▶ **Request**:
Copy the lines of all the entries below verbatim, omitting the pictures from your reply.

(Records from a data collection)

*-*-*

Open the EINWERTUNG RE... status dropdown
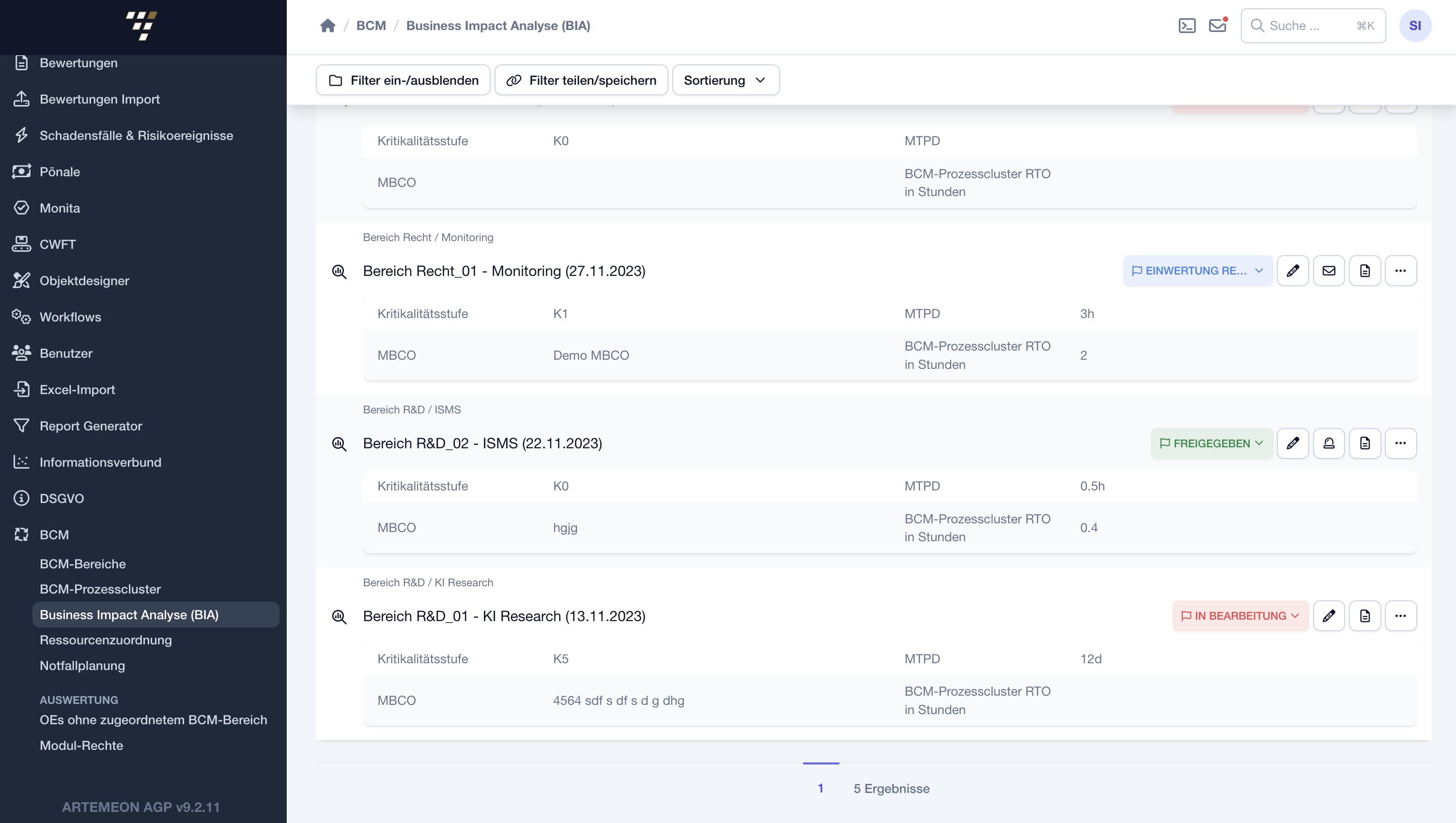This screenshot has width=1456, height=823. point(1197,271)
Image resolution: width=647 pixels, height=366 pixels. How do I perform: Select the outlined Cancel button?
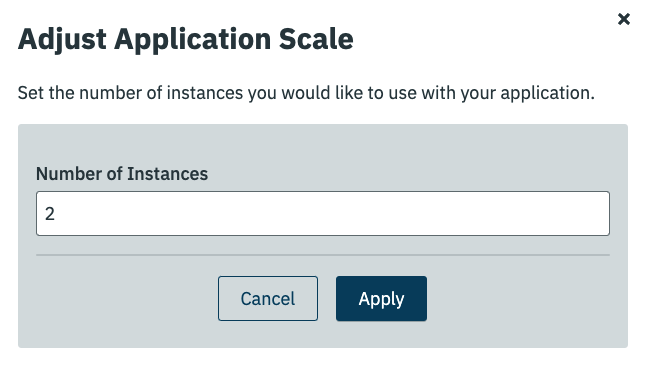pos(268,298)
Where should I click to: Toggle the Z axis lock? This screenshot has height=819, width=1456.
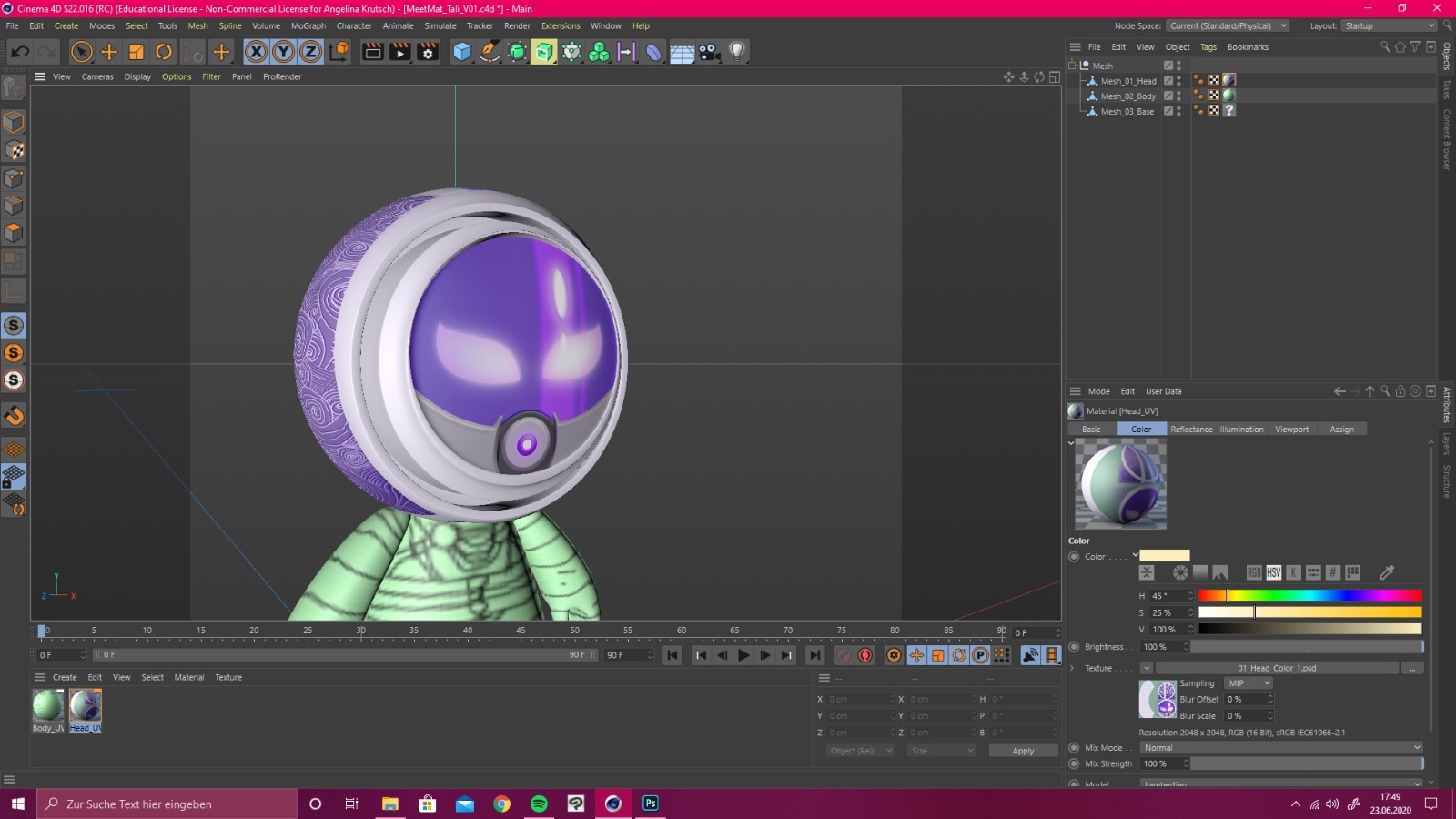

*-*-*

▶ **Written answer**:
Open the EINWERTUNG RE... status dropdown
This screenshot has width=1456, height=823. point(1197,271)
Image resolution: width=647 pixels, height=366 pixels. How do I perform: Select the outlined Cancel button?
pos(268,298)
Where should I click to: Toggle the Z axis lock? This screenshot has height=819, width=1456.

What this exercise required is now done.